▶ [A run of entries]

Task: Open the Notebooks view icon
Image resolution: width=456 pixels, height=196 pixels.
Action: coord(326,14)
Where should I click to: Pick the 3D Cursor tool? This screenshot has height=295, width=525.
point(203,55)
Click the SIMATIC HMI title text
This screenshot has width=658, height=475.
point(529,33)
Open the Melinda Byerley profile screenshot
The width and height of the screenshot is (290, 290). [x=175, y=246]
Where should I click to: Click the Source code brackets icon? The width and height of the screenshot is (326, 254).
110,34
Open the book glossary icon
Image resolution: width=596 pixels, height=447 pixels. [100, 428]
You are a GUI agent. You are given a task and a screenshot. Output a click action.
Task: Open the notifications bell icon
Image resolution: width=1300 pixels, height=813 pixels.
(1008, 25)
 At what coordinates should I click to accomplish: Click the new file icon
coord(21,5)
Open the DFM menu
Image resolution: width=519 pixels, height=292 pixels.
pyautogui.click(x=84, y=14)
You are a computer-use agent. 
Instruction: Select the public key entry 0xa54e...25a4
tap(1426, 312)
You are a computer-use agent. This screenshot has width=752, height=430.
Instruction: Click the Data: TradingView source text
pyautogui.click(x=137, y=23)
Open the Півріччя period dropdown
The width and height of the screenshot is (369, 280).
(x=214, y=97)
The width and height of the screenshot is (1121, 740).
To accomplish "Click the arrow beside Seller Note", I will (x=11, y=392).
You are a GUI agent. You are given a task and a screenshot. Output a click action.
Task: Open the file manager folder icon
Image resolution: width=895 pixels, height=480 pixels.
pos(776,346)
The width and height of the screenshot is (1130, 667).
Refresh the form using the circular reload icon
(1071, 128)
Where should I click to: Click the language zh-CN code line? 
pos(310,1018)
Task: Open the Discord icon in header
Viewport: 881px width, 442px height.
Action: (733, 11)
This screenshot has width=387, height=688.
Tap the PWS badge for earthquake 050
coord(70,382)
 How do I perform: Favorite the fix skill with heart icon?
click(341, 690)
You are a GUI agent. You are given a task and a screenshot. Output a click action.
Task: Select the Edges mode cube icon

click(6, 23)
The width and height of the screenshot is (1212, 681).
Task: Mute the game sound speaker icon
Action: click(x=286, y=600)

▶ [Task to carry out] Reproduce every line of the entries above verbatim.

▶ [Response to this exercise]
Task: Open the Notebooks view icon
Image resolution: width=456 pixels, height=196 pixels.
Action: coord(326,14)
Where should I click to: Pick the 3D Cursor tool? This screenshot has height=295, width=525.
point(203,55)
Click the SIMATIC HMI title text
This screenshot has width=658, height=475.
point(529,33)
Open the Melinda Byerley profile screenshot
The width and height of the screenshot is (290, 290). [x=175, y=246]
Where should I click to: Click the Source code brackets icon? The width and height of the screenshot is (326, 254).
110,34
Open the book glossary icon
Image resolution: width=596 pixels, height=447 pixels. [100, 428]
You are a GUI agent. You are given a task and a screenshot. Output a click action.
Task: Open the notifications bell icon
Image resolution: width=1300 pixels, height=813 pixels.
(1008, 25)
 At what coordinates should I click to accomplish: Click the new file icon
coord(21,5)
Open the DFM menu
Image resolution: width=519 pixels, height=292 pixels.
pyautogui.click(x=84, y=14)
You are a computer-use agent. 
Instruction: Select the public key entry 0xa54e...25a4
tap(1426, 312)
You are a computer-use agent. This screenshot has width=752, height=430.
Instruction: Click the Data: TradingView source text
pyautogui.click(x=137, y=23)
Open the Півріччя period dropdown
The width and height of the screenshot is (369, 280).
(x=214, y=97)
The width and height of the screenshot is (1121, 740).
To accomplish "Click the arrow beside Seller Note", I will (x=11, y=392).
You are a GUI agent. You are given a task and a screenshot. Output a click action.
Task: Open the file manager folder icon
Image resolution: width=895 pixels, height=480 pixels.
pos(776,346)
The width and height of the screenshot is (1130, 667).
Refresh the form using the circular reload icon
(1071, 128)
Where should I click to: Click the language zh-CN code line? 
pos(310,1018)
Task: Open the Discord icon in header
Viewport: 881px width, 442px height.
Action: (733, 11)
This screenshot has width=387, height=688.
Tap the PWS badge for earthquake 050
coord(70,382)
 How do I perform: Favorite the fix skill with heart icon?
click(341, 690)
You are a GUI agent. You are given a task and a screenshot. Output a click action.
Task: Select the Edges mode cube icon

click(6, 23)
The width and height of the screenshot is (1212, 681).
Task: Mute the game sound speaker icon
Action: click(x=286, y=600)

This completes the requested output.